At a more nuanced level, companies are going through massive change as they assess their bottom line, cash flow and short- and long-term growth goals. For some organizations, this is an opportunity for leaders to step up and shine to truly unite their workforce; for others; the pressures may exacerbate previous issues or leadership gaps to negatively impact staff morale. Some individuals, while adjusting to new work patterns, may reflect to take stock and do some soul-searching about their future career and personal and professional goals. These passive candidates may therefore be more open to new opportunities than previously.

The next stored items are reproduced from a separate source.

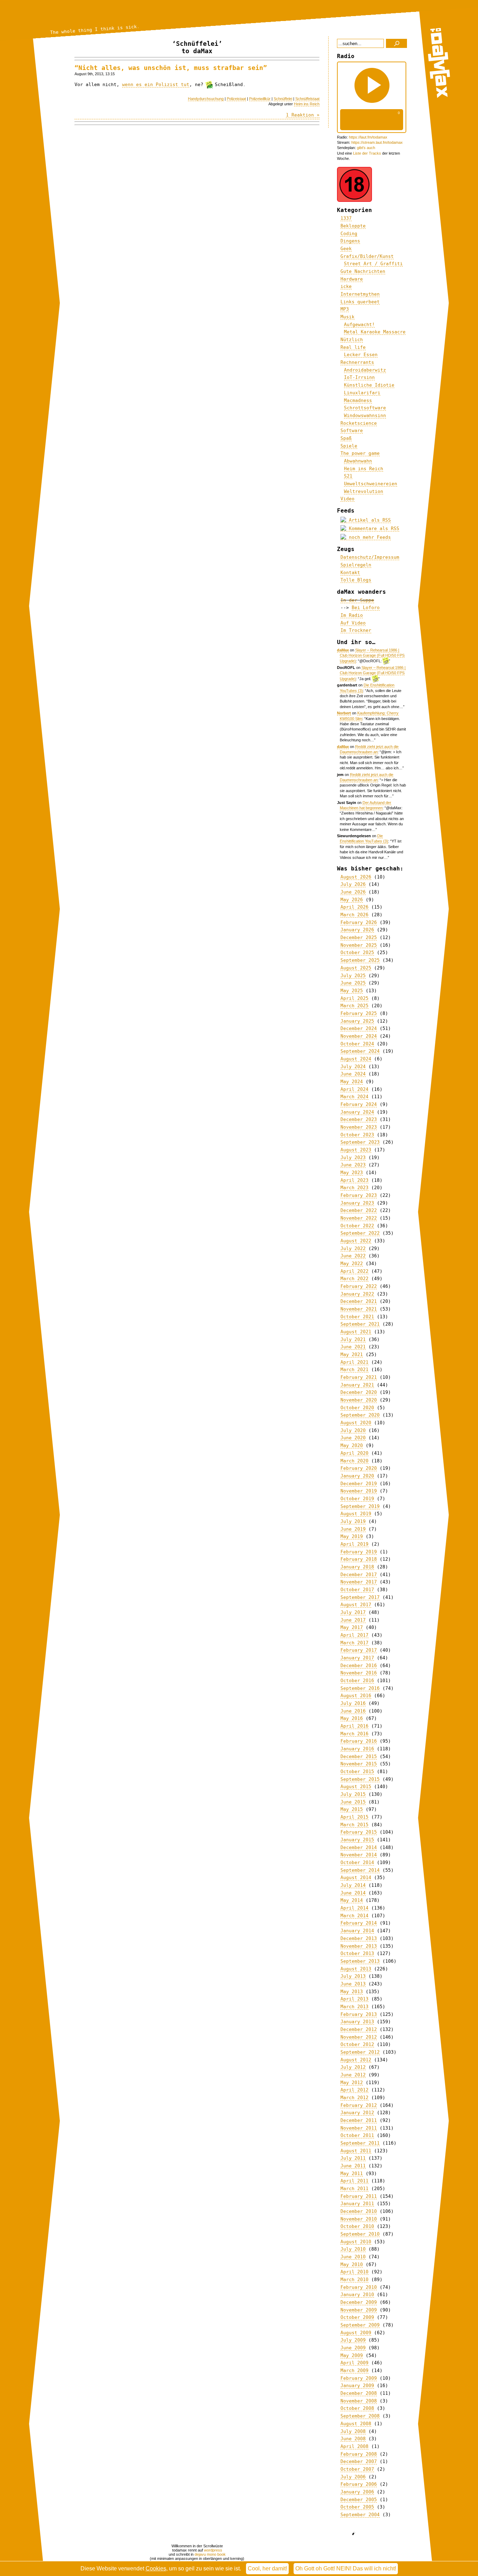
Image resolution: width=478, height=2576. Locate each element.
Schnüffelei (283, 99)
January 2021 (357, 1385)
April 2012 (354, 2089)
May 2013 (351, 1991)
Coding (348, 233)
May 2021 (351, 1354)
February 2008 (358, 2454)
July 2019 (353, 1521)
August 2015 (355, 1786)
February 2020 (358, 1468)
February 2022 (358, 1286)
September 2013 (360, 1961)
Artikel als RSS (368, 520)
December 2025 (358, 937)
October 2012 (357, 2044)
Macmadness (358, 400)
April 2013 (354, 1999)
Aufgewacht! (359, 324)
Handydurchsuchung (206, 99)
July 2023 (353, 1157)
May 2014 (351, 1900)
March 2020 (354, 1460)
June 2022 (353, 1255)
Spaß (346, 438)
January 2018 (357, 1566)
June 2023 (353, 1164)
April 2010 (354, 2271)
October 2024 (357, 1043)
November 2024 (358, 1036)
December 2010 (358, 2211)
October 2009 (357, 2317)
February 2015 (358, 1832)
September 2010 (360, 2234)
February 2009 (358, 2378)
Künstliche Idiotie (369, 385)
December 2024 (358, 1028)
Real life (353, 347)
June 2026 (353, 892)
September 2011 (360, 2143)
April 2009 (354, 2362)
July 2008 (353, 2431)
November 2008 (358, 2401)
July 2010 (353, 2249)
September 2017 (360, 1597)
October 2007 (357, 2469)
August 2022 (355, 1240)
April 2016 (354, 1726)
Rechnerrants (357, 362)
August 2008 (355, 2423)
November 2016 (358, 1672)
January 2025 (357, 1021)
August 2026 (355, 877)
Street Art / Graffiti (373, 263)
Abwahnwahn (358, 461)
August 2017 (355, 1604)
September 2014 (360, 1870)
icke (346, 286)
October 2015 (357, 1771)
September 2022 (360, 1233)
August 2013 (355, 1968)
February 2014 (358, 1923)
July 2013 (353, 1976)
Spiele (348, 446)
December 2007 (358, 2461)
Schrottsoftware (365, 407)
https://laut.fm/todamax (368, 137)
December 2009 (358, 2302)
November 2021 (358, 1309)
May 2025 (351, 990)
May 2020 (351, 1445)
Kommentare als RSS (372, 528)
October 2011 (357, 2135)
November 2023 (358, 1127)
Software (351, 430)
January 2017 (357, 1657)
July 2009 (353, 2340)
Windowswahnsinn (365, 415)
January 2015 (357, 1839)
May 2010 (351, 2264)
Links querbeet (360, 301)
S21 (348, 476)
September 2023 (360, 1142)
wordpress (213, 2550)
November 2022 (358, 1218)
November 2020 (358, 1400)
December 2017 (358, 1574)
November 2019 (358, 1491)
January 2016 (357, 1748)
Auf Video (353, 623)
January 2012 (357, 2112)
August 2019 (355, 1513)
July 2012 (353, 2067)
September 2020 (360, 1415)
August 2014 (355, 1877)
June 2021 (353, 1346)
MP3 (344, 309)
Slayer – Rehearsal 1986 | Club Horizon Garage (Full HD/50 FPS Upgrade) (372, 655)
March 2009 (354, 2370)
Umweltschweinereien (370, 483)
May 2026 (351, 899)
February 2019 (358, 1551)
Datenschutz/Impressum (369, 557)
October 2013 (357, 1953)
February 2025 (358, 1013)
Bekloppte (353, 225)
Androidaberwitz (365, 370)
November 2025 (358, 945)
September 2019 (360, 1506)
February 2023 (358, 1195)
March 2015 (354, 1824)
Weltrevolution (363, 491)
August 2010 (355, 2241)
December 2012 (358, 2029)
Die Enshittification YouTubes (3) (364, 838)
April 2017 (354, 1635)
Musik (347, 316)
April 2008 (354, 2446)
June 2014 (353, 1893)
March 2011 (354, 2188)
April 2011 (354, 2180)
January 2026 (357, 929)
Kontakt (350, 572)
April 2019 (354, 1544)
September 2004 (360, 2514)
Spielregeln (355, 564)
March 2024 (354, 1096)
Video (347, 498)
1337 (346, 218)
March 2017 (354, 1642)
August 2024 (355, 1058)
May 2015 (351, 1809)
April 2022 (354, 1271)
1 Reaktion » (302, 115)
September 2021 (360, 1324)
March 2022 (354, 1278)
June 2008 (353, 2438)
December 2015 (358, 1756)
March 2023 (354, 1187)
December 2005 (358, 2499)
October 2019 (357, 1498)
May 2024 (351, 1081)
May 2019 (351, 1536)
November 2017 (358, 1582)
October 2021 (357, 1316)
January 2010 (357, 2294)
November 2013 (358, 1946)
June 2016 (353, 1711)
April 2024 (354, 1089)
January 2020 (357, 1475)
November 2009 (358, 2310)
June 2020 (353, 1437)
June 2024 (353, 1074)
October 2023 (357, 1134)
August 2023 (355, 1149)
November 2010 (358, 2219)
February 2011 (358, 2196)
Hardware (351, 279)
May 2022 (351, 1263)
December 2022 (358, 1210)
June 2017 (353, 1620)
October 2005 (357, 2507)
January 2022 (357, 1294)
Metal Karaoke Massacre (375, 331)
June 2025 (353, 983)
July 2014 (353, 1885)
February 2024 (358, 1104)
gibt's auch (366, 148)
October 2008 (357, 2408)
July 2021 (353, 1339)
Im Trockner (355, 630)
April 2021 (354, 1362)
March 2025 (354, 1005)
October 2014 (357, 1862)
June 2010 (353, 2256)
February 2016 (358, 1741)
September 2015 (360, 1779)
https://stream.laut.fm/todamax (377, 142)
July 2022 (353, 1248)
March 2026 (354, 914)
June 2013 (353, 1983)
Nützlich (351, 339)
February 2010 (358, 2287)
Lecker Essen (361, 354)
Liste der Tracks (367, 153)
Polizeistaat (236, 99)
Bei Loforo (366, 607)
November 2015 (358, 1763)
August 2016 (355, 1695)
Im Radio (351, 615)
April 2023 (354, 1180)
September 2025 (360, 960)
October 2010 (357, 2226)
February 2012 (358, 2105)
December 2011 (358, 2120)
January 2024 (357, 1112)
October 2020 (357, 1407)
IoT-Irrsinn (359, 377)
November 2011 (358, 2128)
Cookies (156, 2568)
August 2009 (355, 2332)
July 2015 (353, 1794)
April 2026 (354, 907)
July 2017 (353, 1612)
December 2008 (358, 2393)
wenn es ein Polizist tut (155, 84)
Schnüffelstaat (307, 99)
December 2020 (358, 1392)
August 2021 (355, 1331)
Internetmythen (360, 294)
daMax (343, 650)
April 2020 (354, 1453)
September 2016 (360, 1688)
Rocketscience (358, 423)
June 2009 (353, 2347)
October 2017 (357, 1589)
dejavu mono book (210, 2554)
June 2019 (353, 1529)
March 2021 (354, 1369)
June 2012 (353, 2074)
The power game (360, 453)
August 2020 (355, 1422)
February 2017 (358, 1650)
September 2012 (360, 2052)
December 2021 (358, 1301)
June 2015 (353, 1802)
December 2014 (358, 1847)
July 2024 (353, 1066)
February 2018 (358, 1559)
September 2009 (360, 2325)
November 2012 (358, 2037)
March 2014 (354, 1915)
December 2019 (358, 1483)
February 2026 (358, 922)
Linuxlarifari (362, 392)
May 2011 (351, 2173)
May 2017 (351, 1627)
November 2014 (358, 1854)
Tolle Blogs (355, 580)
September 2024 (360, 1051)
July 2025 (353, 975)
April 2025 (354, 998)
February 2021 (358, 1377)
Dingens (350, 241)
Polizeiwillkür (259, 99)
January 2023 (357, 1203)
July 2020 (353, 1430)
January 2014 (357, 1930)
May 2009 (351, 2355)
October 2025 (357, 952)
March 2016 (354, 1733)
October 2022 (357, 1225)
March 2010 (354, 2279)
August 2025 (355, 968)
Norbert (344, 713)
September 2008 (360, 2416)
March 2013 (354, 2006)
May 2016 (351, 1718)
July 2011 (353, 2158)
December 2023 (358, 1119)
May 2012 (351, 2082)
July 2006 (353, 2476)
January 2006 (357, 2491)
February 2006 (358, 2484)
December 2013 (358, 1938)
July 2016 (353, 1703)
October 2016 (357, 1680)
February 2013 (358, 2014)
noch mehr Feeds (368, 537)
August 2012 (355, 2059)
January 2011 (357, 2203)
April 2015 (354, 1817)
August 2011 (355, 2150)
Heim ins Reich (306, 104)
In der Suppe (357, 600)
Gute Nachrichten (362, 271)
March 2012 (354, 2097)
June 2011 (353, 2165)
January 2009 (357, 2385)
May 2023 (351, 1172)
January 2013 (357, 2021)
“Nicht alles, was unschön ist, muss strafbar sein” (171, 67)
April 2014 (354, 1908)
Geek (346, 248)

Simply put, while many companies by necessity are retrenching or pausing their hiring efforts, now is a smart time to recruit, even if it seems counterintuitive. This is especially true of the proposal industry; for government contractors, the federal government is still open for business (almost) as usual. Some companies are seeing a slowdown, depending on their customer base, but the vast majority are still busy responding to requests for proposals and are not anticipating that to change.

It’s true, none of us knows how long or how deep our recession will be, or what “shape” a recovery will take. That said, there WILL be a recovery. And when the market rebounds, it will be harder than ever to find good professional professionals. Those firms that are hiring now will just get ahead of the pent-up demand.


Note: This article reflects my perspectives on proposal hiring, though applies to other professional categories where the workforce is able to work remotely during shelter-at-home conditions.